読者です 読者をやめる 読者になる 読者になる

照る葉の森から

旅や日常での出会いを、スケッチするように綴ります。それは絵であり人であり、etc・・・。その時々で心に残った事を、私の一枚として切り取ります。

もう一度立ちたい風景ー朝のモンサラーシュ

2016・11月ポルトガルの旅

f:id:teruhanomori:20161217143037j:image

朝のアルケヴァ湖 (再度掲載)

今回の旅で、モンサラーシュにはさほど期待していなかった。次男言うところの、「母ちゃんの旅はブランド思考だから、ただそこに行ったということだけが大事なんだろう」には、全くごもっともとしか返しようがない。

ところが旅を終えてみれば、あのモンサラーシュが一番思い出深い。正直、謳い文句のような「沈黙の音」には、今でもちっとも惹かれない。(実際、行く先々どこでも朝晩はひっそりと静まりかえっていて、物音はまったくしない。)

だが、朝日を受けたアルケヴァ湖の言いようのない美しさは、瞼に焼きついている。バス停で一人バスを待つ間、まるで景色を独り占めしたかのように、ただただ見惚れていた。こればかりは、滞在しないことには分からなかった。

そして、走るバスの中から葡萄畑に差す陽を眺めながら、旅していることの喜びが胸いっぱいに広がっていく。通学や通勤の人々がバスに乗り込む姿、何ということのない日常の朝の一コマに、人々の暮らしを想う。

そこにはベーコンやパンを差し出してくれる綿摘みの一家はいないけれど、私は、スタインベックの『朝食』に入り込んだかのような不思議な感覚を味わっていたのだと思う。城でもカテドラルでも、ましてや何たらかんたらという名所などからは程遠い、日々繰り広げられる朝の光景に、生きるってこういうことなんだと、私はただジーンときていた。

何だそれ、ちっとも分からないよ、との声があがりそうだが、これが私の旅なんだと思う。

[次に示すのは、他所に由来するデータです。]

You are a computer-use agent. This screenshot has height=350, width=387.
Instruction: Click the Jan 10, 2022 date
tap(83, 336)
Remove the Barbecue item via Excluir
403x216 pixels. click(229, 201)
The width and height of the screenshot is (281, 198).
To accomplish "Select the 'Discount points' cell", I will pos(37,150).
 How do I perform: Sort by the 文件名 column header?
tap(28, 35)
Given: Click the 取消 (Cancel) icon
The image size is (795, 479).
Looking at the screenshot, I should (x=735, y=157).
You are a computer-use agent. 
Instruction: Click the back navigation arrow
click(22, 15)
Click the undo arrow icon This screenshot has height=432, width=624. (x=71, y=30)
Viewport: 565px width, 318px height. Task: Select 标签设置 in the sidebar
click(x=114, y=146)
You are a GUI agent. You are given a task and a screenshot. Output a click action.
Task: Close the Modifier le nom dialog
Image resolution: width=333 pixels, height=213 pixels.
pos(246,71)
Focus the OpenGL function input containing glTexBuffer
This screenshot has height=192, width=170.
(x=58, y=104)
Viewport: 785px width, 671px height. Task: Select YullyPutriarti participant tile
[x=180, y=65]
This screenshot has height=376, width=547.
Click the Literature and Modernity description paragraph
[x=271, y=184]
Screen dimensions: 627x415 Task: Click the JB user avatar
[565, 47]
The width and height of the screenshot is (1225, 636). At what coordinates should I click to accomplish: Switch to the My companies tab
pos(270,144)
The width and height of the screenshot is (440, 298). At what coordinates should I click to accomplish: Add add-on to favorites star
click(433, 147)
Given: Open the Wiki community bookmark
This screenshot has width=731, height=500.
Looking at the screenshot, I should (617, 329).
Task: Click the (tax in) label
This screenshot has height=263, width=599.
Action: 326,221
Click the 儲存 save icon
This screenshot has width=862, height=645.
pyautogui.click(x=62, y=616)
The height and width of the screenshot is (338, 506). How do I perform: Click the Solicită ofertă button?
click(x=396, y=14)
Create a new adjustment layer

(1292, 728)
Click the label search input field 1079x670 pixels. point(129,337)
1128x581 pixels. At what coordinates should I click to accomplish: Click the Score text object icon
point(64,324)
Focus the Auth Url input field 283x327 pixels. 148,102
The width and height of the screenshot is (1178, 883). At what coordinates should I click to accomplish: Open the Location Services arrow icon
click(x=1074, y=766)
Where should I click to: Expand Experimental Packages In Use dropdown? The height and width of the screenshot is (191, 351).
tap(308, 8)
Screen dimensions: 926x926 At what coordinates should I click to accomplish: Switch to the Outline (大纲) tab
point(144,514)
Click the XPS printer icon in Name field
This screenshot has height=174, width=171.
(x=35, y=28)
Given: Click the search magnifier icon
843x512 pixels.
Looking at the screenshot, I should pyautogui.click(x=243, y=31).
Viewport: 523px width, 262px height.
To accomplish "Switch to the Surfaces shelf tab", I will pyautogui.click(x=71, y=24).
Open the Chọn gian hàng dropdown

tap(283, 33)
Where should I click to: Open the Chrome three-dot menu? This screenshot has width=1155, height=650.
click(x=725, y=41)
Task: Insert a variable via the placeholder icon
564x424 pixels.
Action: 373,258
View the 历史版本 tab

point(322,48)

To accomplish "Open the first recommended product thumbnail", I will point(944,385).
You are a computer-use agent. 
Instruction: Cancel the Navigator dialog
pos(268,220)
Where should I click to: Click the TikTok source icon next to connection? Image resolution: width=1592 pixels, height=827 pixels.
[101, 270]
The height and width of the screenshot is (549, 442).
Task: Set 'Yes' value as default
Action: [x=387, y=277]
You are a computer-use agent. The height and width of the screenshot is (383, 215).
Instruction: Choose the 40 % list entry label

このようなちょっとしたことが、私の心を踊らせる。私にとっての旅とは、かつて何かで目にした風景をなぞることでもなければ、あまり人の知らない場所を訪れることでもない。自分とは異質と思える文化や地理的状況の中での、人々の暮らしを垣間見ることだ。

そして結局、人の本質は変わらないと分かる。人間っていいなと思う。旅にでなくても、そんなこと先刻ご承知さと言われそうだが、やはり、出なければ分からないこともある。

カステロブランコの駅に着き、バスターミナルへ翌々日のチケットを購入しに行った時、待合室には1組の老夫婦しかいなかった。私が入ってゆくと、興味深かそうに二人でこちらを見ていた。

購入したチケットをしまおうと、近くの椅子に荷物を置き、尚もこちらを見ている彼等に挨拶した。すると、顔一杯に笑顔を浮かべて挨拶を返してくれた。

近くの町から来て帰りのバスを待つのか、素朴だが、善良そうなその夫婦に、もうちょっと言葉をかけてみたい思いに駆られた。でも、「ボン ディア」以外知らない。まったくもって残念であった。このほんの僅かな出会いにも、堅実に暮らしてきたであろう二人の歴史を想い、人間っていいなと感じた。

バス車内でのちょっとした光景同様、このような些細なことが、私の中で、旅の思い出として蓄積されてゆく。そしてこのような経験が、次の旅に私を誘うのかもしれない。